Pour enrichir le débat sur la question du modèle de gouvernance de la décentralisation qui fait l’objet du 31e Congrès international de l’Ordre des experts-comptables de Tunisie (OECT), L’Economiste Maghrébin a rencontré Dr Neila Akrimi, DG de l’International Development Centre for innovative local governance (CLIG), pour évoquer la question du partenariat public-privé (PPP), l’une de sources de développement économique régional.
leconomistemaghrebin.com : Le CLIG manifeste un grand intérêt à la question de la décentralisation. Pourquoi ?
Neila Akrimi : La décentralisation est au cœur du débat public. Nous participons à ce congrès pour aider la Tunisie à présenter notre réflexion en vue de mettre en place un plan de décentralisation et un plan de développement économique local. Nous sommes un centre d’expertise. Nous soutenons tous les montages réglementaires liés au partenariat public-privé. Malheureusement, il n’y a pas aujourd’hui un cadre légal. Nous travaillons dans le cadre du partenariat technique et des conventions avec le gouvernement tunisien et les municipalités tunisiennes.
Qu’est-ce qui empêche la mise en place en Tunisie d’un cadre légal pour le PPP ?
Le PPP est un thème technique qui comprend plusieurs détails. Il est lié directement à la création d’emplois pour les jeunes. Il demande déjà une clarification des rôles. Il doit être lié à un projet national. Tant que le cadre général n’est pas encore clarifié, on aura toujours des problèmes pour concrétiser certains principes du PPP. Ce dernier demande aussi un cadre plus favorable que celui qu’on a aujourd’hui en Tunisie. Mettre en place ce cadre n’est pas une mince affaire.

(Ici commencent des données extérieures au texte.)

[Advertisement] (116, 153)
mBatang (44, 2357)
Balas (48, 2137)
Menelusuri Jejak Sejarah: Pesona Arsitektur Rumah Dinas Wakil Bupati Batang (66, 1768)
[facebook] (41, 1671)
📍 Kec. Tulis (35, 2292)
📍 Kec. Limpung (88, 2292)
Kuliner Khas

Avez-vous des propositions à l’adresse du gouvernement tunisien pour mettre en place ce cadre ?
Nous ne sommes certes pas en train d’attendre les élections pour avancer. Nous avons participé au débat et déjà présenté nos réflexions quant au PPP. Nous avons plusieurs idées. Nous avons déjà mis en place, dans le cadre de notre appui, des projets de partenariat public-privé. Il y a des projets destinés aux entrepreneurs et d’autres pour les municipalités. Nous avons aussi procédé à un diagnostic du PPP, et ce, en nous référant à nos expériences dans plusieurs autres pays comparables à la Tunisie.
Le plus important consiste à avoir une certaine créativité dans l’utilisation du potentiel existant en vue d’influer sur ce qui va être préparé pour la mise en place du cadre relatif au PPP.
Mais la décentralisation ne risque-t-elle pas d’affaiblir le rôle de l’Etat ?
Il ne faut pas raisonner en termes d’affaiblissement et de compétition entre pouvoirs régionaux et gouvernement central. L’Etat garde son autorité. On peut tirer plusieurs enseignements de l’exemple irlandais. Il faut plutôt voir les choses sous l’angle de la complémentarité en termes de définition des rôles de chacun pour favoriser un modèle de développement économique qui profite à tous et réponde surtout aux besoins des régions et des villes.
Par quoi faut-il, selon vous, commencer dans la démarche de la décentralisation ?
Il faut d’abord qu’il y ait une volonté politique parce que la décentralisation est un projet national et ça a été discuté en Tunisie à travers la Constituante. Il faut ensuite passer à la mise en place de la réglementation nécessaire.
Le développement économique local est extrêmement important, mais ça va de pair avec la gouvernance, l’appui institutionnel, le management, le PPP…Le développement économique local est tout une démarche.
N’y aurait-il pas un risque de retour de certains problèmes liés au sentiment de régionalisme une fois la décentralisation mise en place ?
D’après notre expérience dans certains pays, la décentralisation ne devrait pas provoquer la division sociétale. En Tunisie, la décentralisation pourrait beaucoup aider les villes et les régions à se compléter entre elles et où les avantages comparatifs de chacune renforce l’autre. Si on raisonne de cette manière, on atteindra l’objectif d’unité à partir de la complémentarité. La décentralisation est de pouvoir créer un équilibre entre les avantages de tous les acteurs économiques du pays.